Kalau gue bilang sih iya. Stadion penuh oke, fine. Tapi apakah mereka semua bayar tiket? Kalau mereka bayar tiket apakah sesuai jalur yang benar, apa nggak lewat calo. Walaupun mereka bayar tiket sesuai jalur yang benar, apakah itu cukup untuk menghidupi klub. Itu semua harus sinkron. Jadi mulai harus dari fasilitasnya dulu, baru penontonnya mengikuti. Kalau di Inggris kan ada standar keamanan stadion, dengan itu penonton mengikuti. Jadi fasilitasnya sudah oke, top notch, dll. Baru penontonnya mengikuti. Kalau di bilang laga sepakbola di Inggris mahal, itu memang price yang harus mereka bayar, agar menghindari kerusuhan-kerusuhan yang terjadi.
Dalam artian beberapa tim masih di-run sama “mafia” nya, dan mereka yang sudah lama di klub itu.
Liga di Indonesia yang udah secara sistem perusahaan yang paling mendekati dengan liga luar?
Kalau kita lihat sih sebenarnya professionalism. Professionalism itu yang mungkin di beberapa klub belum kuat. Dalam artian beberapa tim masih di-run sama “mafia” nya, dan mereka yang sudah lama di klub itu. Tapi perubahannya sudah mulai banyak terasa. Sebenarnya professionalism itu di PSSI juga sudah mulai, kok. Banyak orang-orang baik di sana yang memang ingin membawa perubahan ke sepak bola Indonesia.
Cara yang paling gampang terlihat adalah bagaimana mereka engage dengan audience mereka. Itu yang penting sih, how the club or the federation speaks to their supporters. Jangan terlihat distant dari suporter. Perkara bahwa di dalamnya memang masih ada beberapa issue yang harus diselesaikan ya itu PR nya.

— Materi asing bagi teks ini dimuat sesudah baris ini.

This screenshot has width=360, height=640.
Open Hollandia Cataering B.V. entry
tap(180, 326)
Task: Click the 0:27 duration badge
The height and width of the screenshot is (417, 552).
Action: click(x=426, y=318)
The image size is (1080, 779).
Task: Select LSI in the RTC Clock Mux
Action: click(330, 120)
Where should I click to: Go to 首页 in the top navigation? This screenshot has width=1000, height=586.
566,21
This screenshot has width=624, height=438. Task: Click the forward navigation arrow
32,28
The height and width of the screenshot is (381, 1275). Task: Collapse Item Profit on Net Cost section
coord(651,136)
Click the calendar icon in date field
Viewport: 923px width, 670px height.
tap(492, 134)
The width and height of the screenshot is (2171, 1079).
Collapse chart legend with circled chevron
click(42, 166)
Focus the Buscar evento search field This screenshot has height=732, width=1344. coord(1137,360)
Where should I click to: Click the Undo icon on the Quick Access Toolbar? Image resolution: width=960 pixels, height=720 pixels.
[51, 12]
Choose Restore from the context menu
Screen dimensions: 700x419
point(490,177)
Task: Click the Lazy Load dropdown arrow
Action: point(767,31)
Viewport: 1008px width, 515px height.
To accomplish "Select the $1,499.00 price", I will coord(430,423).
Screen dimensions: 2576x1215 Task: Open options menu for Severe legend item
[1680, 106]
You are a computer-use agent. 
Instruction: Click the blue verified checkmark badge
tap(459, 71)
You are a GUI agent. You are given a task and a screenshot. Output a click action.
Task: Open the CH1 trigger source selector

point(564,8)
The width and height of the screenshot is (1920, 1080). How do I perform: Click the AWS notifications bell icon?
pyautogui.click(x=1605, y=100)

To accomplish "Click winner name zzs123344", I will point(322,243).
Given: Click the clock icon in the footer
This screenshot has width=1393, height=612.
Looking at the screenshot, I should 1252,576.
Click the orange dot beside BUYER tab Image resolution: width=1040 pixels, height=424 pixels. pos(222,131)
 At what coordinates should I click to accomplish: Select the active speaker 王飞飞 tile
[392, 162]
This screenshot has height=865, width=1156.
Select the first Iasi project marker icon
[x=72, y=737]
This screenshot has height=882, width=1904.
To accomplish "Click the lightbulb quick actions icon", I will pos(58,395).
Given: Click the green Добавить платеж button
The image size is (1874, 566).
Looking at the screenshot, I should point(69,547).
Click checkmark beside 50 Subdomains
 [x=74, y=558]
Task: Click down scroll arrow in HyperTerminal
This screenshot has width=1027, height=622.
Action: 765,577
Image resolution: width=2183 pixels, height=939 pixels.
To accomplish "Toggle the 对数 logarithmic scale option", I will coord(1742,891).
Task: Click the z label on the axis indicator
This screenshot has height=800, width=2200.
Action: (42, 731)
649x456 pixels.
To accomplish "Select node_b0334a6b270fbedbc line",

Tapi menuju kesananya semoga dengan apa yang terlihat selama ini bisa lebih baik juga ke depannya.
Apa rencana ke depan Firzie setelah nanti Tabloid Bola tutup?
Gue lihat aja sih. Sebenarnya keputusan apapun soal karyawan kita kan baru akan disampaikan minggu depan setelah RUPS Tabloid Bola. BolaSport.com tetap jalan terus ya kan itu situs olahraganya Kompas Gramedia. Mereka mengangkat karyawan sendiri, tapi ada juga teman-teman dari Kompas.com dan Tribun yang membantu. Jadi Bola itu hanya satu komponen dari BolaSport.com. Kalau BolaSport.com masih lanjut ya mungkin beberapa kawan masih lanjut di sana. Tapi itu belum bisa dijawab sebelum RUPS minggu depan. Kalau gue sih, nggak tahu (tertawa). Yang terdekat mungkin adalah untuk bikin series column sepak bola untuk Whiteboardjournal.